Budapest se
soulève au nom de la Liberté
Le 23 octobre 1956, les habitants de Budapest manifestent en masse contre leur
gouvernement.
Celui-ci avait fait tirer quelques jours plus tôt sur des contestataires
estudiantins.
La manifestation tourne rapidement à l'émeute et les symboles de l'État communiste sont détruits.
Cette effervescence puise son origine dans la publication du rapport
de Nikita Khrouchtchev au XXe Congrès du Parti communiste d'URSS, à Moscou, en février,
et la très sévère critique du défunt Staline.
Deux jours avant la manifestation de Budapest, les Polonais ont obtenu le retour au
pouvoir du dirigeant réformiste Gomulka.
À leur tour, les Hongrois réclament le retour à la présidence du Conseil d'Imre Nagy,
un communiste modéré qui avait été expulsé du pouvoir pour avoir dénoncé la
stalinisation et les abus du régime.
L'armée d'occupation soviétique tente mollement d'intervenir avant de se retirer de la
capitale hongroise.
L'ambassadeur d'URSS accepte le retour d'Imre Nagy à la tête de la
Hongrie.
Cet ambassadeur du nom de Youri Andropov deviendra chef du puissant KGB soviétique en
1967 et accèdera au pouvoir suprême en 1982 jusqu'à sa mort deux ans plus tard à 70
ans.
Très vite, Imre Nagy est gagné par l'euphorie du mouvement populaire.
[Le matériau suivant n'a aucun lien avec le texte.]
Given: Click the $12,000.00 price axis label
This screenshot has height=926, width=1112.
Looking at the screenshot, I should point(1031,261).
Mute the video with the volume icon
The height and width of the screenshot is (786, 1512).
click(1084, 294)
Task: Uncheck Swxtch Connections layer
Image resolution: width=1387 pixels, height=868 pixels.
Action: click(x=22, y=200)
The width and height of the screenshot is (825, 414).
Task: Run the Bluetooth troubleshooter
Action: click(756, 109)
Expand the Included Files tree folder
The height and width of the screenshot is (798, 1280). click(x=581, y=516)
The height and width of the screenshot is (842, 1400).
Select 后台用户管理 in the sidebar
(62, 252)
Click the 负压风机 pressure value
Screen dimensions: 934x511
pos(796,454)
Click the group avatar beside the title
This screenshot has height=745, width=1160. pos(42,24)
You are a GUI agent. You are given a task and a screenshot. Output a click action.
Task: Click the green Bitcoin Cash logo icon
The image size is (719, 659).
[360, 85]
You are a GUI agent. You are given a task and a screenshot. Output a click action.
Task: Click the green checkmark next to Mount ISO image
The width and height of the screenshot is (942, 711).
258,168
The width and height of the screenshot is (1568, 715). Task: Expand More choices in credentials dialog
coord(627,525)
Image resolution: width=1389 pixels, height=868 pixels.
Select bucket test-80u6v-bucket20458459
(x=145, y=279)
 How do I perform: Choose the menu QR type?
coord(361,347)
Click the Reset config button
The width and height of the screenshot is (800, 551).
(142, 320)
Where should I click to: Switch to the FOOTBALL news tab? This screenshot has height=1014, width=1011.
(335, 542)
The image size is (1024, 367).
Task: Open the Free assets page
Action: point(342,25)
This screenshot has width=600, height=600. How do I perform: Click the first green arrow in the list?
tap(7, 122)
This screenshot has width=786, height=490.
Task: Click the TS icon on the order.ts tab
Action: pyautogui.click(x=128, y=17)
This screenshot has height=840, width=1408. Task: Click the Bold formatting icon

Il s'engage dans
la voie de la démocratie, forme un gouvernement de coalition et annonce le retrait de la
Hongrie du pacte de Varsovie.
Les pouvoirs publics commencent de démanteler les barbelés de la frontière avec
l'Autriche...
C'est plus que les Soviétiques n'en peuvent supporter.
Dès le 4 novembre, leurs troupes investissent Budapest et écrasent les insurgés. En
province, les combats se poursuivent pendant deux semaines.
La répression fait environ 200.000 morts tandis que 160.000 personnes se réfugient en
Europe de l'ouest. Le cardinal Mindszenty se réfugie à l'ambassade des États-Unis. Imre
Nagy a moins de chance. Il sera exécuté en juin 1958.
Malgré la violence de la répression, les Occidentaux restent l'arme au pied, empêtrés
par ailleurs dans l'affaire du canal de Suez et la guerre égypto-israélienne.
La révolution avortée de Budapest est la première déchirure dans le voile qui cache le
caractère répressif des régimes communistes. C'est aussi le début d'un processus de
désintégration qui s'achèvera une génération plus tard.
En Occident, un certain nombre de militants communistes perdent leurs illusions sur le
parti qu'ils avaient rejoint à la faveur de la lutte contre les nazis.
Le 23 octobre est aujourd'hui fête nationale en Hongrie.